Could you output each line below exactly as it appears, excluding any pictures?
★ ★ ★ ★ ★ ★ ★
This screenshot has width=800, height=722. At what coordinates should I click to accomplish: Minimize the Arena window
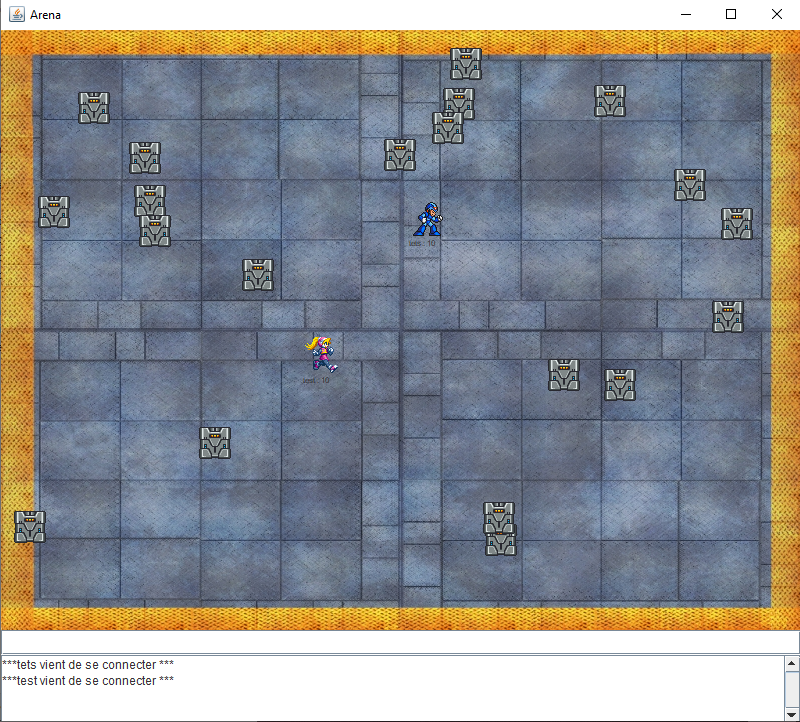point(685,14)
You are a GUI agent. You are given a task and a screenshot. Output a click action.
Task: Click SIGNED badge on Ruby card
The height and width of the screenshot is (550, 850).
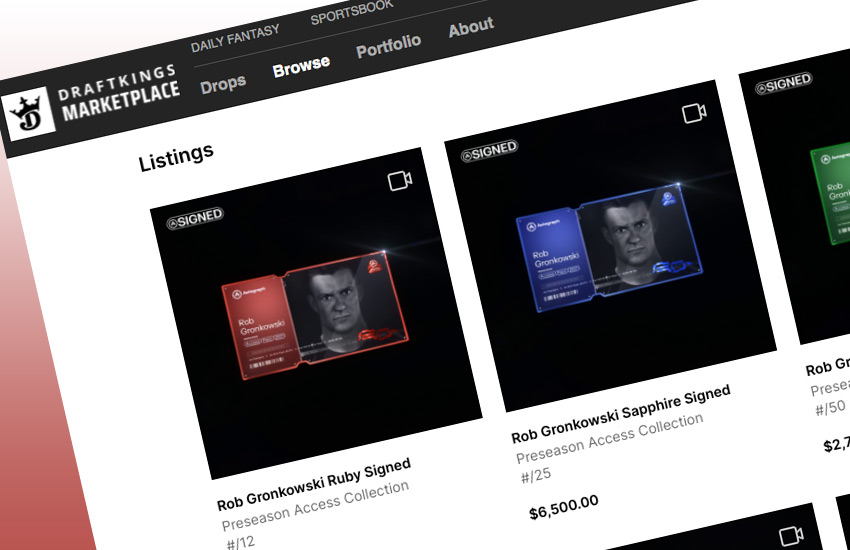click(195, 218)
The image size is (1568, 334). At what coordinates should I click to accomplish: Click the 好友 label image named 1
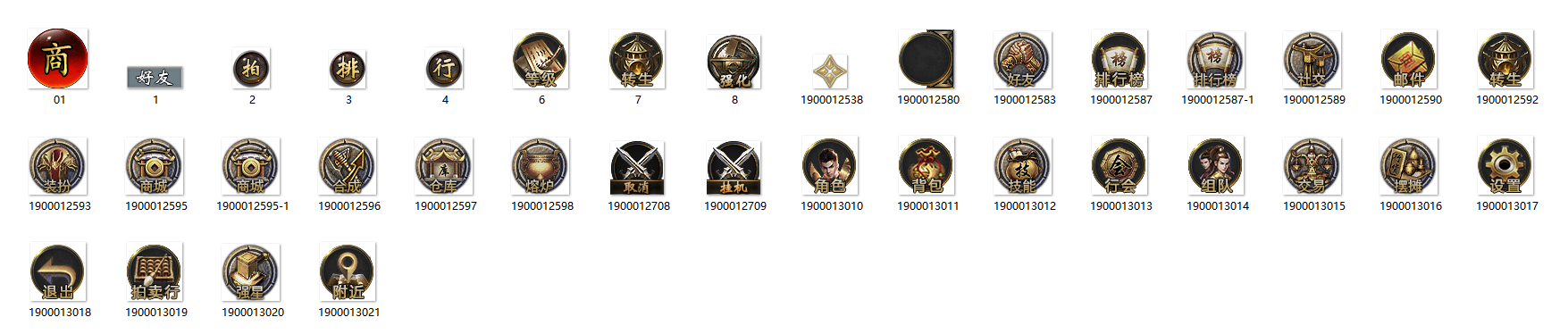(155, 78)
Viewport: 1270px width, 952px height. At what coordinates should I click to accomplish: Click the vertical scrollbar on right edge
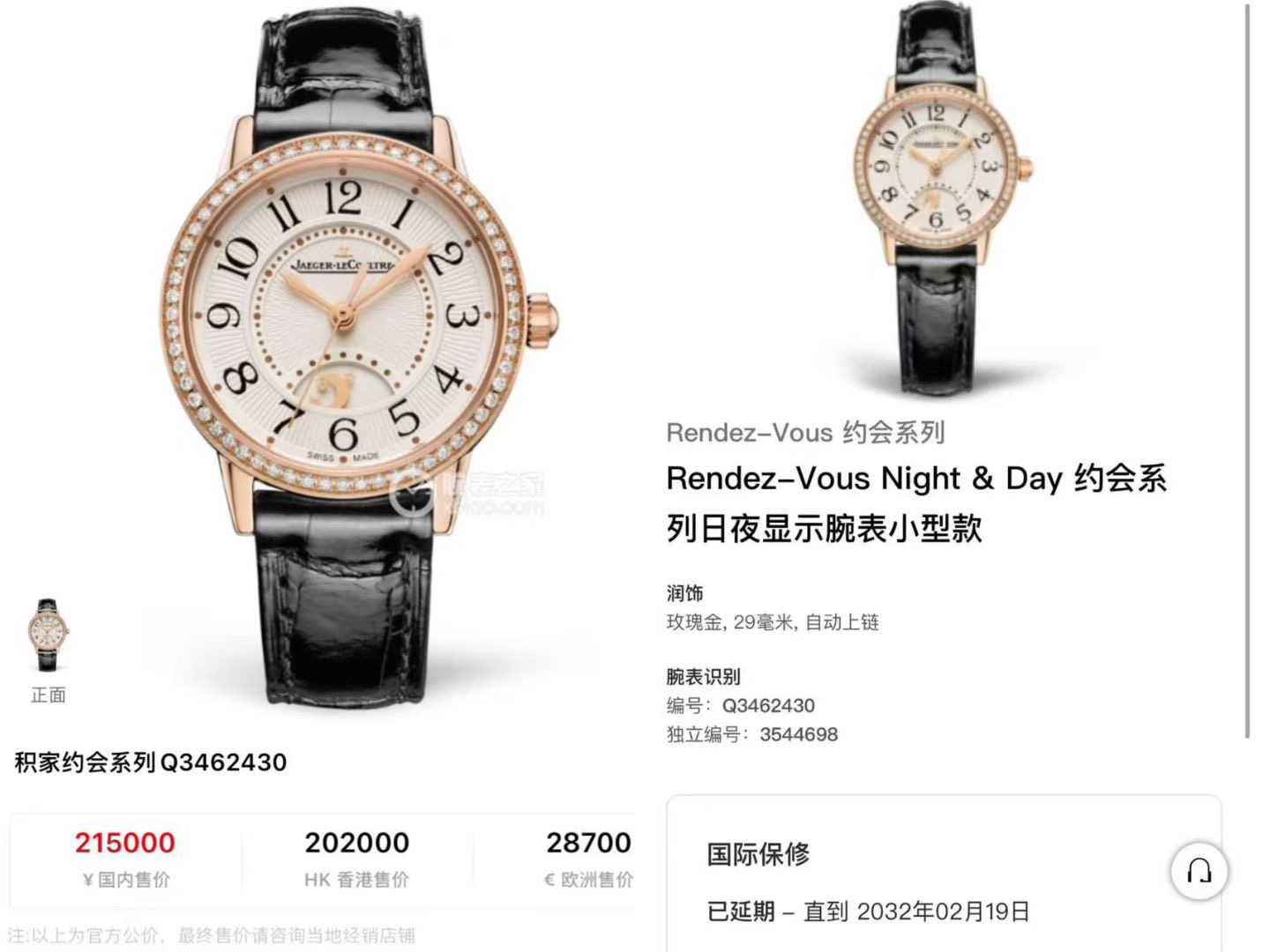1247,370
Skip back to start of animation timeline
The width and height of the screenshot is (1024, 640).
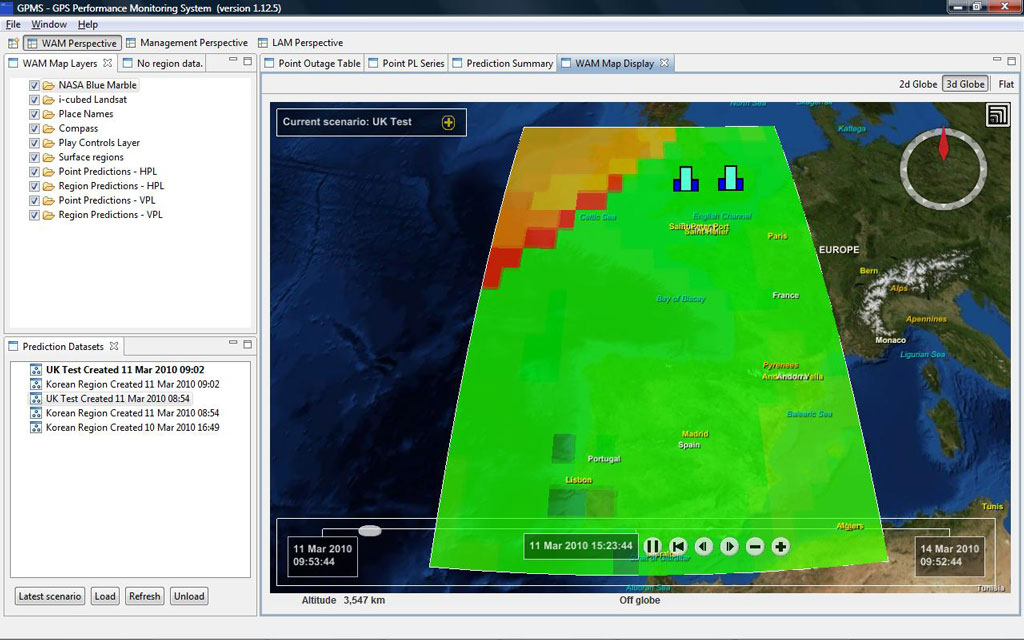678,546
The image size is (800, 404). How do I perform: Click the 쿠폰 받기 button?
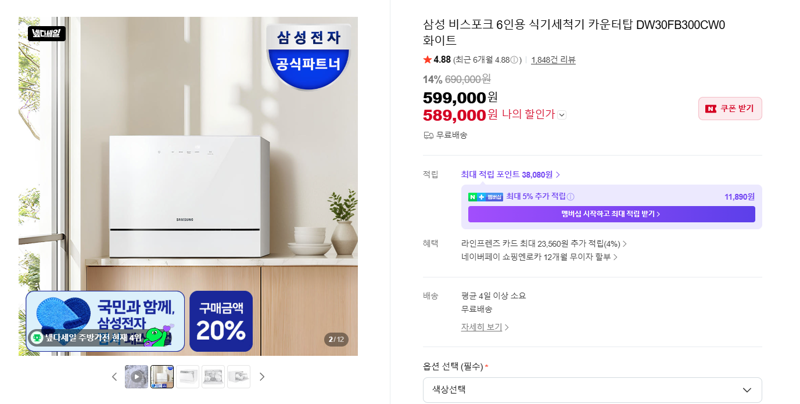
★ ★ ★ ★ ★ ★ ★
**TASK SOLUTION**
This screenshot has width=800, height=722. At what coordinates should I click to accomplish: Minimize the Arena window
point(685,14)
You are a GUI agent. You are given a task and a screenshot. Output a click action.
Task: Click SIGNED badge on Ruby card
The height and width of the screenshot is (550, 850).
click(195, 218)
The image size is (1568, 334). At what coordinates should I click to accomplish: Click the 好友 label image named 1
(155, 78)
Viewport: 1270px width, 952px height. At what coordinates should I click to accomplish: Click the vertical scrollbar on right edge
1247,370
Skip back to start of animation timeline
The width and height of the screenshot is (1024, 640).
678,546
The image size is (800, 404). How do I perform: Click the 쿠폰 받기 button?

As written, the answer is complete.